- EXERCISE DIRECTIONS
Rewrite the rows from the first one through the line containing "click(208, 110)", putting "chevron wing" in place of every "chevron arm" and leaving everything else unchanged. Give only those rows.

┄┄┄┄┄┄

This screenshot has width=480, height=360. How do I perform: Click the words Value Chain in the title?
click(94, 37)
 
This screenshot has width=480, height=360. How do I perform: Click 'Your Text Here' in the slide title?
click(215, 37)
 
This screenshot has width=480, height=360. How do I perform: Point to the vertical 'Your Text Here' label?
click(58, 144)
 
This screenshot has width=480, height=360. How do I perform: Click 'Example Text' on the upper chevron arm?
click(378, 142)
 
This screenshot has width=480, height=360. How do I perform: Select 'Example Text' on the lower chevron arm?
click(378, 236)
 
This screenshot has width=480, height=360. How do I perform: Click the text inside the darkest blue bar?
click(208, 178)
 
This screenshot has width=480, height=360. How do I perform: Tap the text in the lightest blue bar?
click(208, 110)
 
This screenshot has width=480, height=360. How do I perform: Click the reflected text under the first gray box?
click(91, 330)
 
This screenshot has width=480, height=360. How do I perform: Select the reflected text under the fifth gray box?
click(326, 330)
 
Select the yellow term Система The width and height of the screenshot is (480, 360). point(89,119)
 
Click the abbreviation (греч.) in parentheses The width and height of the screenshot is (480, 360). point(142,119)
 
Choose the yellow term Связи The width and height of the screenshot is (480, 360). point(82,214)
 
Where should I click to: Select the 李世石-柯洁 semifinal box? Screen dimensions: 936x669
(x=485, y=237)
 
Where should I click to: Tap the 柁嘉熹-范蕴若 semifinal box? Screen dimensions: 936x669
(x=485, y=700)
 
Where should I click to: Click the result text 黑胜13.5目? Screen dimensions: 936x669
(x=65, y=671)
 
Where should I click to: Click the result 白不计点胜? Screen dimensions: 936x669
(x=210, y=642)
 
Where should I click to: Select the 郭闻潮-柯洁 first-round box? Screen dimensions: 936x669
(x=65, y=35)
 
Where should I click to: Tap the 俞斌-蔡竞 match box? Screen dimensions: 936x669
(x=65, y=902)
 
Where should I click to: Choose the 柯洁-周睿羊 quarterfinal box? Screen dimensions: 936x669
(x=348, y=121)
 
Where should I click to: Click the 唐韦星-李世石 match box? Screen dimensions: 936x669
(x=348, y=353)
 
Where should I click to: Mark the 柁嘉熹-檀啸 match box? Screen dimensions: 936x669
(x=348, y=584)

┄┄┄┄┄┄

- ANSWER TO THE PROBLEM
This screenshot has width=480, height=360. How do I perform: Click the words Value Chain in the title?
click(94, 37)
 
This screenshot has width=480, height=360. How do I perform: Click 'Your Text Here' in the slide title?
click(215, 37)
 
This screenshot has width=480, height=360. How do I perform: Point to the vertical 'Your Text Here' label?
click(58, 144)
 
This screenshot has width=480, height=360. How do I perform: Click 'Example Text' on the upper chevron wing?
click(378, 142)
 
This screenshot has width=480, height=360. How do I perform: Select 'Example Text' on the lower chevron wing?
click(378, 236)
 
This screenshot has width=480, height=360. How do I perform: Click the text inside the darkest blue bar?
click(208, 178)
 
This screenshot has width=480, height=360. How do I perform: Tap the text in the lightest blue bar?
click(208, 110)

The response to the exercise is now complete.